**WHAT THE TASK ASKS**
In the data below, one line contains "Copy the basket code with the copy icon" and a later one contains "This screenshot has width=1389, height=868.". Print both, with every line between them, exactly and alone.

**PROVIDED DATA**

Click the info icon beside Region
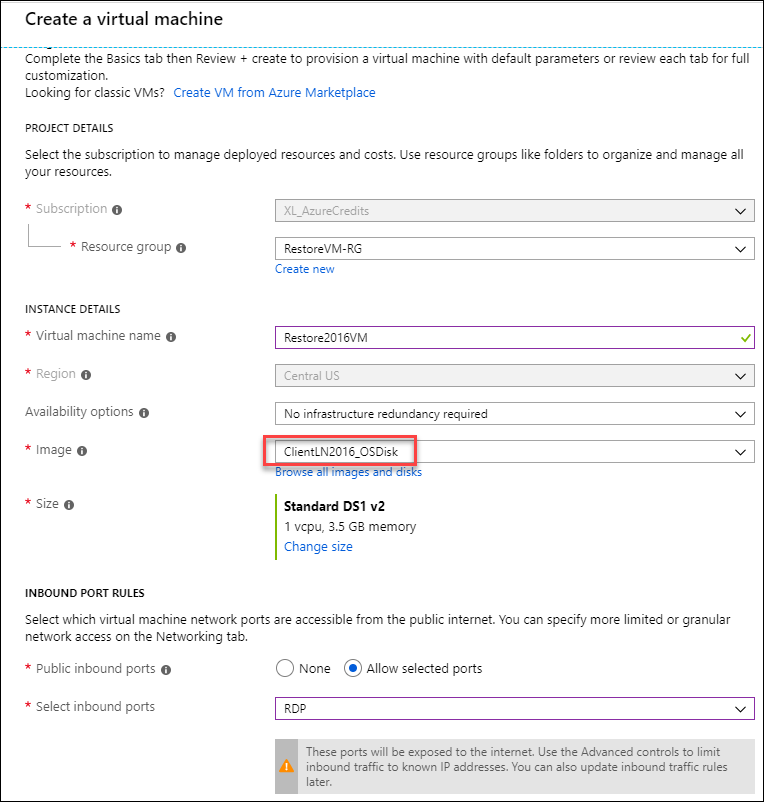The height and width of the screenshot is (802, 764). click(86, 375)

---

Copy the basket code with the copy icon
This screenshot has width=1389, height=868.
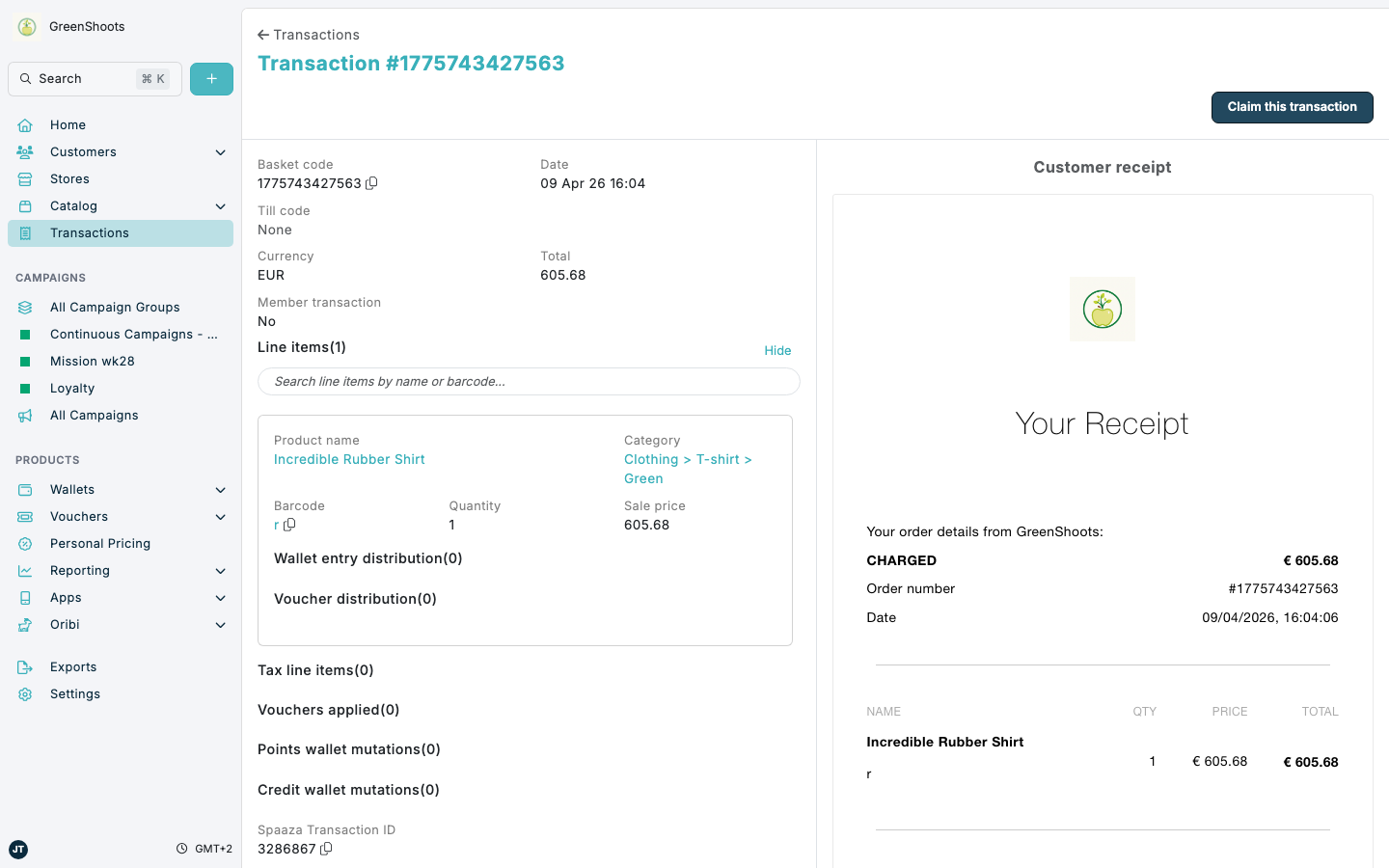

...

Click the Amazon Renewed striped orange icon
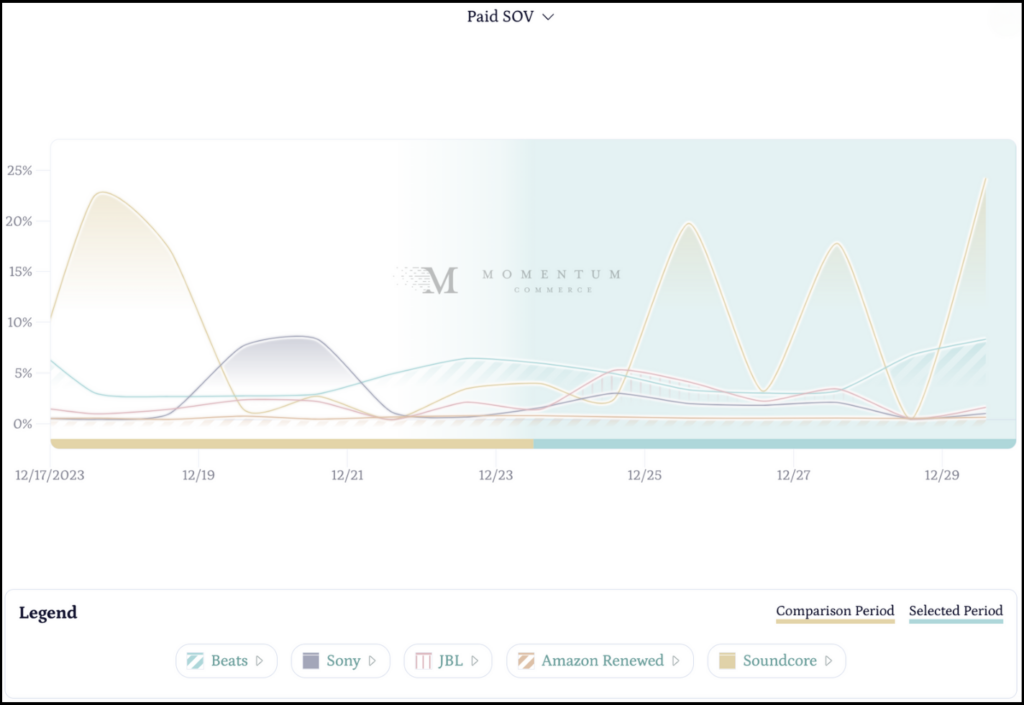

**YOUR RESPONSE**
Copy the basket code with the copy icon
This screenshot has width=1389, height=868.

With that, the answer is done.